> _Your instructions_
Can you reproduce the records from the line with "At what coordinates should I click to accomplish: Expand" up to and including the line with "click(267, 883)", requests and all, shifting every coordinate in the answers by -64?

+++

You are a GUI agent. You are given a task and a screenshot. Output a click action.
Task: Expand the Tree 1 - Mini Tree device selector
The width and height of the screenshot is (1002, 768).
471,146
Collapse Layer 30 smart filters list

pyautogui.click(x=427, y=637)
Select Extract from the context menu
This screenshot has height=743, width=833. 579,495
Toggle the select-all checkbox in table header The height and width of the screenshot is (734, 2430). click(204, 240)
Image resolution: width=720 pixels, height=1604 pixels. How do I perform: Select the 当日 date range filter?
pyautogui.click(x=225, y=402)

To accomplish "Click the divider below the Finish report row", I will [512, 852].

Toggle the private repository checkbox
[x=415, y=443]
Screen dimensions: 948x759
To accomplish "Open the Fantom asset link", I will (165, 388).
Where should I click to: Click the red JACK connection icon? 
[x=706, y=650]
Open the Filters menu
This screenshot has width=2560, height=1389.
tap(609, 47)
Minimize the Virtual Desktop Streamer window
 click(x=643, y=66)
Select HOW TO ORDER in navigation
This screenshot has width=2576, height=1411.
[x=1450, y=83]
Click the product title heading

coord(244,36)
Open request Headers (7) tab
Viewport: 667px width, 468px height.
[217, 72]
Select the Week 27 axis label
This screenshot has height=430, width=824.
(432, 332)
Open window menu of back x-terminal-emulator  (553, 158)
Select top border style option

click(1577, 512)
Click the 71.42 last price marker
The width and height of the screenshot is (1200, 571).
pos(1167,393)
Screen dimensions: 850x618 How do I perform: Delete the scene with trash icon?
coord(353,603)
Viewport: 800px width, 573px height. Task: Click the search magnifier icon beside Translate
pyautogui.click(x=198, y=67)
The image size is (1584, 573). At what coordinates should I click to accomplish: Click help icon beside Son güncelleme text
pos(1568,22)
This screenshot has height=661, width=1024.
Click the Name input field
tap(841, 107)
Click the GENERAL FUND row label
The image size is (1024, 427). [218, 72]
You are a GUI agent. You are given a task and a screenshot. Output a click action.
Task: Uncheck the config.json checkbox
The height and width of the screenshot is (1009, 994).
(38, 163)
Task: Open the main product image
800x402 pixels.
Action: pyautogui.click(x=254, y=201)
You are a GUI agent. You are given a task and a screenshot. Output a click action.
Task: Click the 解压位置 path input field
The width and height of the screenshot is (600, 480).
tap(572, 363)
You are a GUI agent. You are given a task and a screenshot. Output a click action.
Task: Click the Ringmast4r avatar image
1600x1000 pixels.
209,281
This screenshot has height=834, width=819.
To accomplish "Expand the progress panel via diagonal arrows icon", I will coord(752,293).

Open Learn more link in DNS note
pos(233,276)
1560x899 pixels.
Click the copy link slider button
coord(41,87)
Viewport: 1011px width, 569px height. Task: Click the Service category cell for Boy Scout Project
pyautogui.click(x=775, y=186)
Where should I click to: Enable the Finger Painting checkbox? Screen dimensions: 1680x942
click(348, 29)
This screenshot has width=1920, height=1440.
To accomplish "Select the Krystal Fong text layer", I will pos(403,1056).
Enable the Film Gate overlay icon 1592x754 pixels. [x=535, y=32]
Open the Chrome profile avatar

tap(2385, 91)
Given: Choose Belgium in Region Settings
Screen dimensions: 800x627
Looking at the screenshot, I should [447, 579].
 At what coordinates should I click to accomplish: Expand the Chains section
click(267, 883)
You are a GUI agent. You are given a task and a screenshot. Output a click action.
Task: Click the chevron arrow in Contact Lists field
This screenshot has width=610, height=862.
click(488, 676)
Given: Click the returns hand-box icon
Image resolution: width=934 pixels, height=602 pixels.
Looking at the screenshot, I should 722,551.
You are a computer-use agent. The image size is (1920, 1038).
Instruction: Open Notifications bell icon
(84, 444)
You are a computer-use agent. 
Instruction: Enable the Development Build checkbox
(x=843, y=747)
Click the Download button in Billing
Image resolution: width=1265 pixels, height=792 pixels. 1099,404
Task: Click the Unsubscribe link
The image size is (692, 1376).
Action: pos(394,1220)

+++

> _Completed exercise_
 At what coordinates should I click to accomplish: Expand the Chains section
click(203, 819)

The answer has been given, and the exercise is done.